Exercise material
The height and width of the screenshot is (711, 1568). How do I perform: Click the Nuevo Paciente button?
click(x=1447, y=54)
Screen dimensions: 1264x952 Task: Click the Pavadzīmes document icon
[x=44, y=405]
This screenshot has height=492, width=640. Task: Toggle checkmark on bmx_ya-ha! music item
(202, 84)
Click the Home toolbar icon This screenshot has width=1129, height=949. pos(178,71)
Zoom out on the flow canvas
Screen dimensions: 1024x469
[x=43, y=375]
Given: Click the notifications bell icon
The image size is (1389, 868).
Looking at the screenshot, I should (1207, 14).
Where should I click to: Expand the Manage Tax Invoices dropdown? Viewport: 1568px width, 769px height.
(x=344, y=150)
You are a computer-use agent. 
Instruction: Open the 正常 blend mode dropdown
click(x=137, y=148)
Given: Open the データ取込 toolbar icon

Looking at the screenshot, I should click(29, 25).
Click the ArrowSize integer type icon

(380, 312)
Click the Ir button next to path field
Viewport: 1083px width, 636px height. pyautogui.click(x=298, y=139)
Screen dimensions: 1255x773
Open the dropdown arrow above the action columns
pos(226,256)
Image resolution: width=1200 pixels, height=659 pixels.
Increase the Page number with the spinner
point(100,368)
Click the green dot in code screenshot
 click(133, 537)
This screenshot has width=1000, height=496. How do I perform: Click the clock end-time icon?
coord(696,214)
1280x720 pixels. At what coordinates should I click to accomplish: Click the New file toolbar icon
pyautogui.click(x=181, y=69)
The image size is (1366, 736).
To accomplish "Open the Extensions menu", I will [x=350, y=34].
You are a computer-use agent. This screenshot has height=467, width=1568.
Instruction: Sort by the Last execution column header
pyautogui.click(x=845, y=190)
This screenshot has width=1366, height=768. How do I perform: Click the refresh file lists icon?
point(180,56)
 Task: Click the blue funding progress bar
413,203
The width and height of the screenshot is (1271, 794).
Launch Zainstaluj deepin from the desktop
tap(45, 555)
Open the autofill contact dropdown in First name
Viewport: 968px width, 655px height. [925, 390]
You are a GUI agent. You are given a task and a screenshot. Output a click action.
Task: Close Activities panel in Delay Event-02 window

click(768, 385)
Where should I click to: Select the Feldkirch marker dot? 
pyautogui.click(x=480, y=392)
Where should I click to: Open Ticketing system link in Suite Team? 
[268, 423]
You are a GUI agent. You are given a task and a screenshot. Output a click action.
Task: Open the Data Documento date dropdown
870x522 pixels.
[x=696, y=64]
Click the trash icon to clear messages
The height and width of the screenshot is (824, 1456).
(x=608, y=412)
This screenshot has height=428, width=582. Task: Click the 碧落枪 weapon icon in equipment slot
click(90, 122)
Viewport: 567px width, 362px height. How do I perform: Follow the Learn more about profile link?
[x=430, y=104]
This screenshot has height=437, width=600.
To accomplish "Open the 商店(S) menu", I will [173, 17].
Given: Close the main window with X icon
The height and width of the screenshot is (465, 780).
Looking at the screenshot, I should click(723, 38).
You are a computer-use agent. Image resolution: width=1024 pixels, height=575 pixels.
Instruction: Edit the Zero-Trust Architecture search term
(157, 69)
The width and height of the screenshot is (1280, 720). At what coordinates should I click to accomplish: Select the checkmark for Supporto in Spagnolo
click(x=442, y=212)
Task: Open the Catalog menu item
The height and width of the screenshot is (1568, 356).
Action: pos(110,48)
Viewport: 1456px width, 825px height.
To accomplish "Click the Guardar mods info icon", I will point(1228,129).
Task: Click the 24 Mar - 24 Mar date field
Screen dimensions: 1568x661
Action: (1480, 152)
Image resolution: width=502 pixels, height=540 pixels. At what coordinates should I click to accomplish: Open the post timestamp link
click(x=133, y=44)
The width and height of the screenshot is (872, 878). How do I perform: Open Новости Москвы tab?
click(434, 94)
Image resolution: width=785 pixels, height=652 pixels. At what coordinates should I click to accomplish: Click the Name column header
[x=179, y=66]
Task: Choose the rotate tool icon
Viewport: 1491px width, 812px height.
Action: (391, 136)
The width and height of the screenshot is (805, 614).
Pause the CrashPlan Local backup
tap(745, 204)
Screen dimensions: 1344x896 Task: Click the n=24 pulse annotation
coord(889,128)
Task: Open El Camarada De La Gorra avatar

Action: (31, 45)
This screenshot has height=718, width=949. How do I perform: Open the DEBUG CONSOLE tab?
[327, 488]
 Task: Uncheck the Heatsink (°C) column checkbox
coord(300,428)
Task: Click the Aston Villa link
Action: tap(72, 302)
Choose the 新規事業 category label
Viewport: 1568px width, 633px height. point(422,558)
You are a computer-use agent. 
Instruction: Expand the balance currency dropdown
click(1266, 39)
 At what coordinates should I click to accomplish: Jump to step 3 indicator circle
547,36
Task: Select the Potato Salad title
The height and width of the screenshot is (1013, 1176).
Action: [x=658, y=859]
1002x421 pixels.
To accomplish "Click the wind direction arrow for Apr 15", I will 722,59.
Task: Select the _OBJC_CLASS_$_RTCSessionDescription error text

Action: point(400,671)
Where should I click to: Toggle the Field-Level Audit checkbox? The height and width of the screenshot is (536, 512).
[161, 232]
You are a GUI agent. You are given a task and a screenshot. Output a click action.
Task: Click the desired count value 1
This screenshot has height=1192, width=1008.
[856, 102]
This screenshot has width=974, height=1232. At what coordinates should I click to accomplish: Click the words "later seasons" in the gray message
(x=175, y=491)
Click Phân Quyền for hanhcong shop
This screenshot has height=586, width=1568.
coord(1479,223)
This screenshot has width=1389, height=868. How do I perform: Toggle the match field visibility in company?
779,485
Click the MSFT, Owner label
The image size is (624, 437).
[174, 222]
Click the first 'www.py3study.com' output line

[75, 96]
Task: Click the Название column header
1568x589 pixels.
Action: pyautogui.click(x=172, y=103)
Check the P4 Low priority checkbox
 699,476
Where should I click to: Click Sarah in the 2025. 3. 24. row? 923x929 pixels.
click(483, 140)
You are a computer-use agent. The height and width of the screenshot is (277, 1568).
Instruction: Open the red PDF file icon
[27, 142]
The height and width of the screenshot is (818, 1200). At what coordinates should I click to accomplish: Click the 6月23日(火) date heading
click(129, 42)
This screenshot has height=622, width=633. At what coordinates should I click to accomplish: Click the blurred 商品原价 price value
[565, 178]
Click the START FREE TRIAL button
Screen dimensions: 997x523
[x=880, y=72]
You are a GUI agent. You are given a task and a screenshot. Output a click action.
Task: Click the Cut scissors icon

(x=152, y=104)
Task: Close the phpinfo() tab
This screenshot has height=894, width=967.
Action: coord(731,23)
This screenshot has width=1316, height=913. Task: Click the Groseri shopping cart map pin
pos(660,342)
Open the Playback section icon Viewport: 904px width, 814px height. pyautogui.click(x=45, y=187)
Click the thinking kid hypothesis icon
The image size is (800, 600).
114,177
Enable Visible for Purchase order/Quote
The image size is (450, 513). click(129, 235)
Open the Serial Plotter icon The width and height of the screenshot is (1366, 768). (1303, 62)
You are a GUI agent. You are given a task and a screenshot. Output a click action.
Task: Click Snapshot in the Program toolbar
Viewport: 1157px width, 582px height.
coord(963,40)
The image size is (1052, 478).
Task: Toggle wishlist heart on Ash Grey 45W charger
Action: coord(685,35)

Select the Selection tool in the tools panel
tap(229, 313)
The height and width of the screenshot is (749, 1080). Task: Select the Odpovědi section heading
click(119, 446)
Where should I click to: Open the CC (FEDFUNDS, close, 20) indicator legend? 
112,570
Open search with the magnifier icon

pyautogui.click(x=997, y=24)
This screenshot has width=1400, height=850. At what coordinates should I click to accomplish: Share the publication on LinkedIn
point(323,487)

Try it
A faithful copy of every record is required; output it in full.

Answer section
The height and width of the screenshot is (711, 1568). How do I perform: Click the Nuevo Paciente button?
click(x=1447, y=54)
Screen dimensions: 1264x952 Task: Click the Pavadzīmes document icon
[x=44, y=405]
This screenshot has height=492, width=640. Task: Toggle checkmark on bmx_ya-ha! music item
(202, 84)
Click the Home toolbar icon This screenshot has width=1129, height=949. pos(178,71)
Zoom out on the flow canvas
Screen dimensions: 1024x469
[x=43, y=375]
Given: Click the notifications bell icon
The image size is (1389, 868).
Looking at the screenshot, I should (1207, 14).
Where should I click to: Expand the Manage Tax Invoices dropdown? Viewport: 1568px width, 769px height.
(x=344, y=150)
You are a computer-use agent. 
Instruction: Open the 正常 blend mode dropdown
click(x=137, y=148)
Given: Open the データ取込 toolbar icon

Looking at the screenshot, I should click(29, 25).
Click the ArrowSize integer type icon

(380, 312)
Click the Ir button next to path field
Viewport: 1083px width, 636px height. pyautogui.click(x=298, y=139)
Screen dimensions: 1255x773
Open the dropdown arrow above the action columns
pos(226,256)
Image resolution: width=1200 pixels, height=659 pixels.
Increase the Page number with the spinner
point(100,368)
Click the green dot in code screenshot
 click(133, 537)
This screenshot has width=1000, height=496. How do I perform: Click the clock end-time icon?
coord(696,214)
1280x720 pixels. At what coordinates should I click to accomplish: Click the New file toolbar icon
pyautogui.click(x=181, y=69)
The image size is (1366, 736).
To accomplish "Open the Extensions menu", I will [x=350, y=34].
You are a computer-use agent. This screenshot has height=467, width=1568.
Instruction: Sort by the Last execution column header
pyautogui.click(x=845, y=190)
This screenshot has width=1366, height=768. How do I perform: Click the refresh file lists icon?
point(180,56)
 Task: Click the blue funding progress bar
413,203
The width and height of the screenshot is (1271, 794).
Launch Zainstaluj deepin from the desktop
tap(45, 555)
Open the autofill contact dropdown in First name
Viewport: 968px width, 655px height. [925, 390]
You are a GUI agent. You are given a task and a screenshot. Output a click action.
Task: Close Activities panel in Delay Event-02 window

click(768, 385)
Where should I click to: Select the Feldkirch marker dot? 
pyautogui.click(x=480, y=392)
Where should I click to: Open Ticketing system link in Suite Team? 
[268, 423]
You are a GUI agent. You are given a task and a screenshot. Output a click action.
Task: Open the Data Documento date dropdown
870x522 pixels.
[x=696, y=64]
Click the trash icon to clear messages
The height and width of the screenshot is (824, 1456).
(x=608, y=412)
This screenshot has height=428, width=582. Task: Click the 碧落枪 weapon icon in equipment slot
click(90, 122)
Viewport: 567px width, 362px height. How do I perform: Follow the Learn more about profile link?
[x=430, y=104]
This screenshot has height=437, width=600.
To accomplish "Open the 商店(S) menu", I will [173, 17].
Given: Close the main window with X icon
The height and width of the screenshot is (465, 780).
Looking at the screenshot, I should click(723, 38).
You are a computer-use agent. Image resolution: width=1024 pixels, height=575 pixels.
Instruction: Edit the Zero-Trust Architecture search term
(157, 69)
The width and height of the screenshot is (1280, 720). At what coordinates should I click to accomplish: Select the checkmark for Supporto in Spagnolo
click(x=442, y=212)
Task: Open the Catalog menu item
The height and width of the screenshot is (1568, 356).
Action: pos(110,48)
Viewport: 1456px width, 825px height.
To accomplish "Click the Guardar mods info icon", I will point(1228,129).
Task: Click the 24 Mar - 24 Mar date field
Screen dimensions: 1568x661
Action: (1480, 152)
Image resolution: width=502 pixels, height=540 pixels. At what coordinates should I click to accomplish: Open the post timestamp link
click(x=133, y=44)
The width and height of the screenshot is (872, 878). How do I perform: Open Новости Москвы tab?
click(434, 94)
Image resolution: width=785 pixels, height=652 pixels. At what coordinates should I click to accomplish: Click the Name column header
[x=179, y=66]
Task: Choose the rotate tool icon
Viewport: 1491px width, 812px height.
Action: (391, 136)
The width and height of the screenshot is (805, 614).
Pause the CrashPlan Local backup
tap(745, 204)
Screen dimensions: 1344x896 Task: Click the n=24 pulse annotation
coord(889,128)
Task: Open El Camarada De La Gorra avatar

Action: (31, 45)
This screenshot has height=718, width=949. How do I perform: Open the DEBUG CONSOLE tab?
[327, 488]
 Task: Uncheck the Heatsink (°C) column checkbox
coord(300,428)
Task: Click the Aston Villa link
Action: tap(72, 302)
Choose the 新規事業 category label
Viewport: 1568px width, 633px height. point(422,558)
You are a computer-use agent. 
Instruction: Expand the balance currency dropdown
click(1266, 39)
 At what coordinates should I click to accomplish: Jump to step 3 indicator circle
547,36
Task: Select the Potato Salad title
The height and width of the screenshot is (1013, 1176).
Action: [x=658, y=859]
1002x421 pixels.
To accomplish "Click the wind direction arrow for Apr 15", I will 722,59.
Task: Select the _OBJC_CLASS_$_RTCSessionDescription error text

Action: point(400,671)
Where should I click to: Toggle the Field-Level Audit checkbox? The height and width of the screenshot is (536, 512).
[161, 232]
You are a GUI agent. You are given a task and a screenshot. Output a click action.
Task: Click the desired count value 1
This screenshot has height=1192, width=1008.
[856, 102]
This screenshot has width=974, height=1232. At what coordinates should I click to accomplish: Click the words "later seasons" in the gray message
(x=175, y=491)
Click Phân Quyền for hanhcong shop
This screenshot has height=586, width=1568.
coord(1479,223)
This screenshot has width=1389, height=868. How do I perform: Toggle the match field visibility in company?
779,485
Click the MSFT, Owner label
The image size is (624, 437).
[174, 222]
Click the first 'www.py3study.com' output line

[75, 96]
Task: Click the Название column header
1568x589 pixels.
Action: pyautogui.click(x=172, y=103)
Check the P4 Low priority checkbox
 699,476
Where should I click to: Click Sarah in the 2025. 3. 24. row? 923x929 pixels.
click(483, 140)
You are a computer-use agent. The height and width of the screenshot is (277, 1568).
Instruction: Open the red PDF file icon
[27, 142]
The height and width of the screenshot is (818, 1200). At what coordinates should I click to accomplish: Click the 6月23日(火) date heading
click(129, 42)
This screenshot has height=622, width=633. At what coordinates should I click to accomplish: Click the blurred 商品原价 price value
[565, 178]
Click the START FREE TRIAL button
Screen dimensions: 997x523
[x=880, y=72]
You are a GUI agent. You are given a task and a screenshot. Output a click action.
Task: Click the Cut scissors icon

(x=152, y=104)
Task: Close the phpinfo() tab
This screenshot has height=894, width=967.
Action: coord(731,23)
This screenshot has width=1316, height=913. Task: Click the Groseri shopping cart map pin
pos(660,342)
Open the Playback section icon Viewport: 904px width, 814px height. pyautogui.click(x=45, y=187)
Click the thinking kid hypothesis icon
The image size is (800, 600).
114,177
Enable Visible for Purchase order/Quote
The image size is (450, 513). click(129, 235)
Open the Serial Plotter icon The width and height of the screenshot is (1366, 768). (1303, 62)
You are a GUI agent. You are given a task and a screenshot. Output a click action.
Task: Click Snapshot in the Program toolbar
Viewport: 1157px width, 582px height.
coord(963,40)
The image size is (1052, 478).
Task: Toggle wishlist heart on Ash Grey 45W charger
Action: coord(685,35)

Select the Selection tool in the tools panel
tap(229, 313)
The height and width of the screenshot is (749, 1080). Task: Select the Odpovědi section heading
click(119, 446)
Where should I click to: Open the CC (FEDFUNDS, close, 20) indicator legend? 
112,570
Open search with the magnifier icon

pyautogui.click(x=997, y=24)
This screenshot has width=1400, height=850. At what coordinates should I click to accomplish: Share the publication on LinkedIn
point(323,487)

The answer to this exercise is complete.